There's several other miscellaneous changes, but those are probably the most interesting ones.
The driver won't really affect rendering performance (render-to-texture and dual texture mode aside) as that depends on T&L code quality. The basic rendering code included should be better than most of what's out there, though.
When I release the driver, I plan to have examples, but I’m not sure about any demoscene-style demo. Maybe?
The C interpreter is for scripting and faster development. It's to replace a Forth interpreter I had created. Being able to try out code without having to shut down the game, recompile, and reload it is great. There are some existing C interpreters, but none of them did everything I wanted: compile to position independent bytecode, good preprocessor support (I want protothreads to work), and low memory usage (with no risk of fragmentation). I’m basing the bytecode off the Forth interpreter, with some changes to handle the different coding style better. The bytecode can easily be embedded into level data. Since the script sources are C, there’s also the option to give the finished code to GCC and bake it into the executable for greater speed. One feature I want to add is to be able to run the interpreter on the host, feed it all the headers for the game engine, and have it automatically generate the code required to hook everything up (structs, #defines, global vars., function defs.) into the in-game interpreter.

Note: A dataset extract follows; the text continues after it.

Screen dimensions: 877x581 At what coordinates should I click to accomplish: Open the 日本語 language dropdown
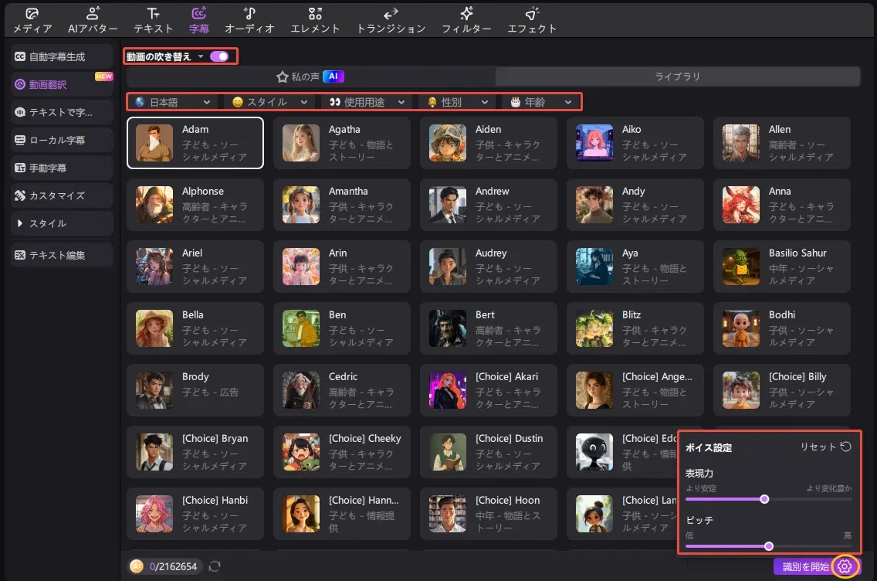[x=172, y=102]
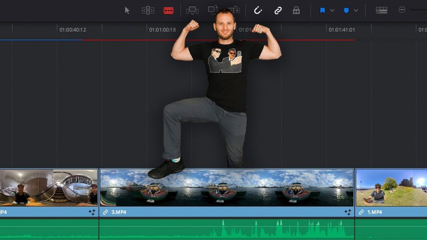
Task: Toggle snapping with the magnet icon
Action: click(258, 10)
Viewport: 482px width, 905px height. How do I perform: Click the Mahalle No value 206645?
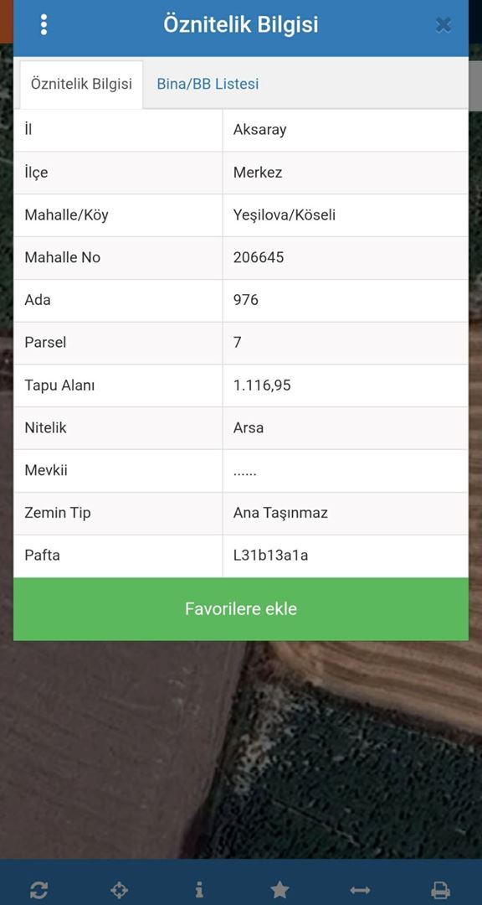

I'm also working on a port of Micropolis, the open source version of the original SimCity, to the Dreamcast. I started it years ago, but I recently decided I was going to finish it. The original SimCity is kind of basic compared to its sequels, so I was kind of worried that the port would be forgettable, but I came up with a hook: split screen multiplayer, with either cooperative building or a competitive race to see who gets the best score in a certain amount of time (or beat a scenario first).
Right now, what I’m actively working on is the preprocessor for the C interpreter. Macro expansion works, and I almost have #ifs working. Once I get the C preprocessor finished, I was planning to go back to focusing on Micropolis and finishing that, but after writing this I’m thinking I should finish the driver first.